• **Texto extraído**:
══════════════════════════════
Subsidiariamente, caso Vossa Excelência não defira a tutela de urgência requerida na exordial, que seja deferida tutela provisória de urgência para determinar que a União deposite em conta à disposição desse juízo o quinhão do Fundo de Participação dos Municípios devidos ao Autor calculado sobre a multa a que se refere o art. 8º, da Lei n. 13.254/2016, ressalvando-se o direito de Vossa Excelência revê-la, confirma-la ou estendê-la a qualquer tempo.".
    Examinemos a questão, no campo do direito constitucional e tributário.
     Os valores que serão repatriados, à luz da mencionada Lei nº 13.254, de 13.01.2016, serão submetidos à incidência do Imposto de Renda, à alíquota de 15%(quinze por cento), conforme art. 6º dessa Lei, e à multa desse imposto no percentual de 100%(cem por cento)do valor desse imposto.
     Há previsão nessa Lei que do valor do Imposto de Renda haverá rateio para o Fundo de Participação dos Estados - FPE e para o Fundo de Participação dos Municípios-FPM(§ 1º do art. 6º dessa Lei), na forma preconizada no art. 159 da Constituição da República. 
     Todavia, não há determinação para idêntica participação dos Estados e dos Municípios no valor da multa acima mencionada.
    No que diz respeito aos Municípios, que interessa para este feito, a  alínea "b" do inciso I do art. 159 da Constituição da República estabelece que a UNIÃO remeta para o Fundo de Participação dos Municípios vinte e dois inteiros e cinco décimos por cento do valor que arrecadar a título de imposto de renda.   A alínea "d" desse dispositivo constitucional ainda determina que a UNIÃO repasse para referido Fundo 1%(um por cento)do valor desse imposto, que será entregue no primeiro decêndio do mês de julho de cada ano.   
    Note-se que o referido dispositivo constitucional não faz menção a valores relativos a multas que sejam cobradas com referência a esse imposto.
   Por outro lado, o Legislador define tributo no art. 3º do Código Tributário Nacional, nos seguintes termos:
" Art. 3º Tributo é toda prestação pecuniária compulsória, em moeda ou cujo valor nela se possa exprimir, que não constitua sanção de ato ilícito, instituída em lei e cobrada mediante atividade administrativa plenamente vinculada.".
══════════════════════════════
• **Dados fornecidos**:
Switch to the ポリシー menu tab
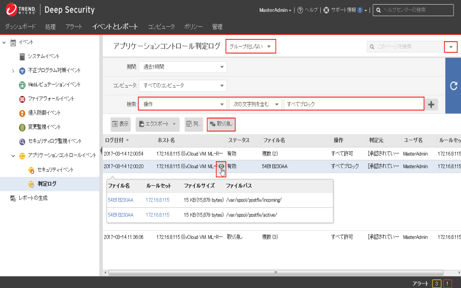Image resolution: width=461 pixels, height=288 pixels. (x=193, y=27)
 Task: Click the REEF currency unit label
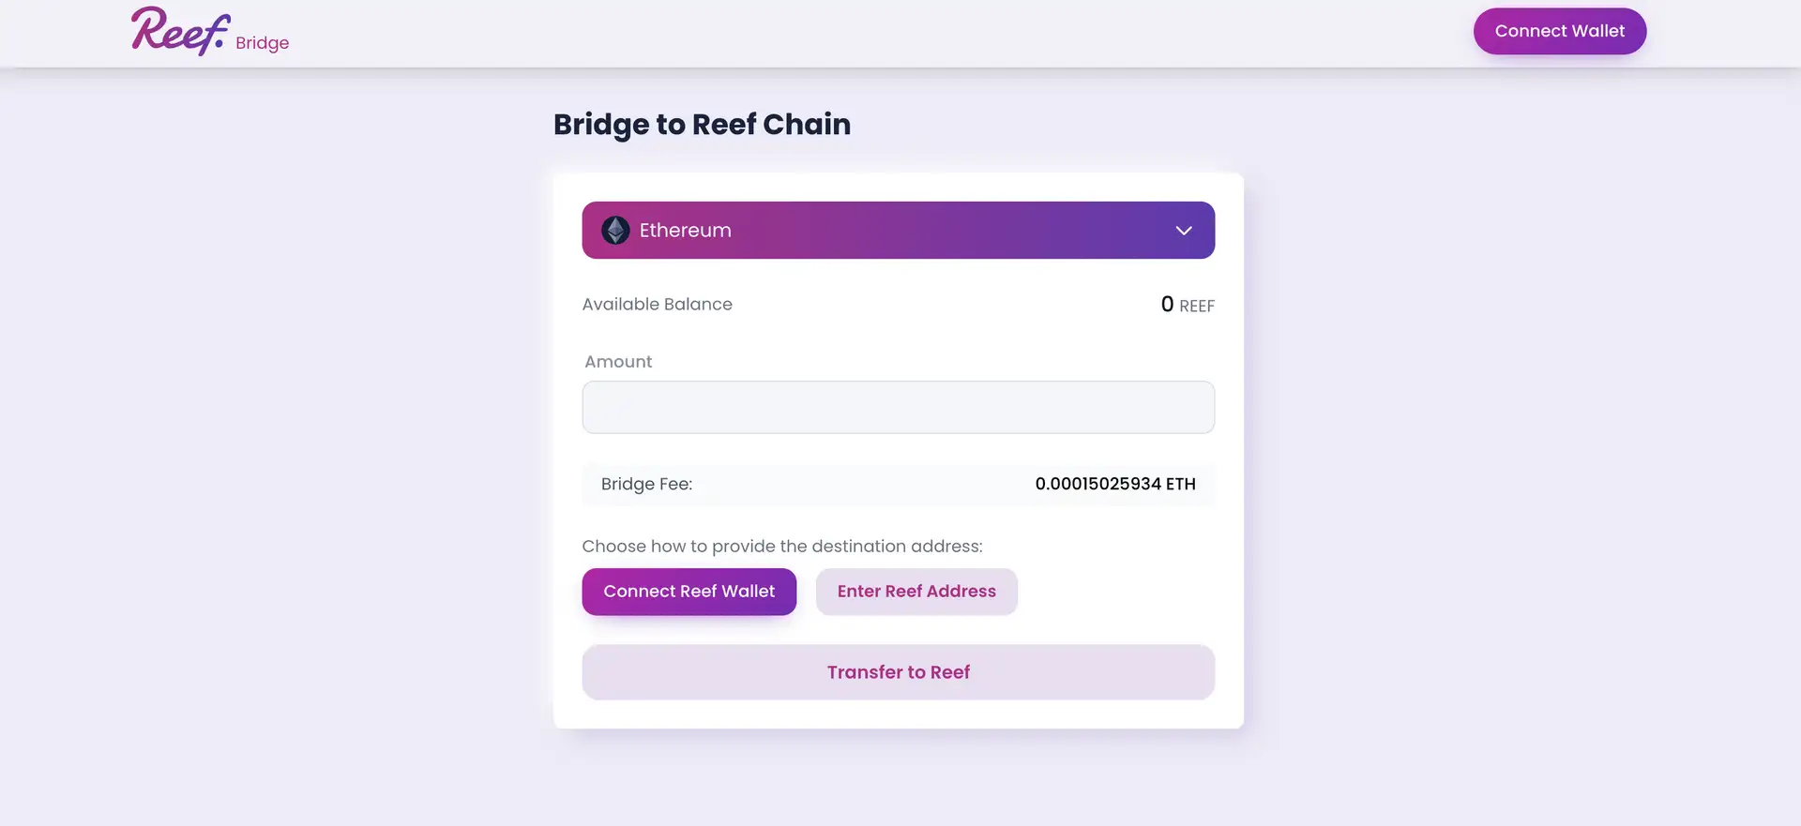1196,306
══════════════════════════════
• **Tarefa 1**:
Resuma o texto extraído em duas frases.
• **Tarefa 2**:
Transcreva do texto extraído, sem nenhuma alteração, o trecho que começa em "Os valores que" e termina em "Constituição da República.".

• **Resolução da tarefa 1**:
De forma subsidiária, pede-se que a União deposite em conta à disposição do juízo a parte do Fundo de Participação dos Municípios devida ao Autor, calculada sobre a multa do art. 8º da Lei nº 13.254/2016. O texto aponta que essa Lei prevê o rateio do Imposto de Renda de 15% sobre os valores repatriados para o FPE e o FPM, na forma do art. 159 da Constituição, mas não determina participação idêntica na multa de 100%, que também não é mencionada nesse dispositivo constitucional.

• **Resolução da tarefa 2**:
Os valores que serão repatriados, à luz da mencionada Lei nº 13.254, de 13.01.2016, serão submetidos à incidência do Imposto de Renda, à alíquota de 15%(quinze por cento), conforme art. 6º dessa Lei, e à multa desse imposto no percentual de 100%(cem por cento)do valor desse imposto.
     Há previsão nessa Lei que do valor do Imposto de Renda haverá rateio para o Fundo de Participação dos Estados - FPE e para o Fundo de Participação dos Municípios-FPM(§ 1º do art. 6º dessa Lei), na forma preconizada no art. 159 da Constituição da República.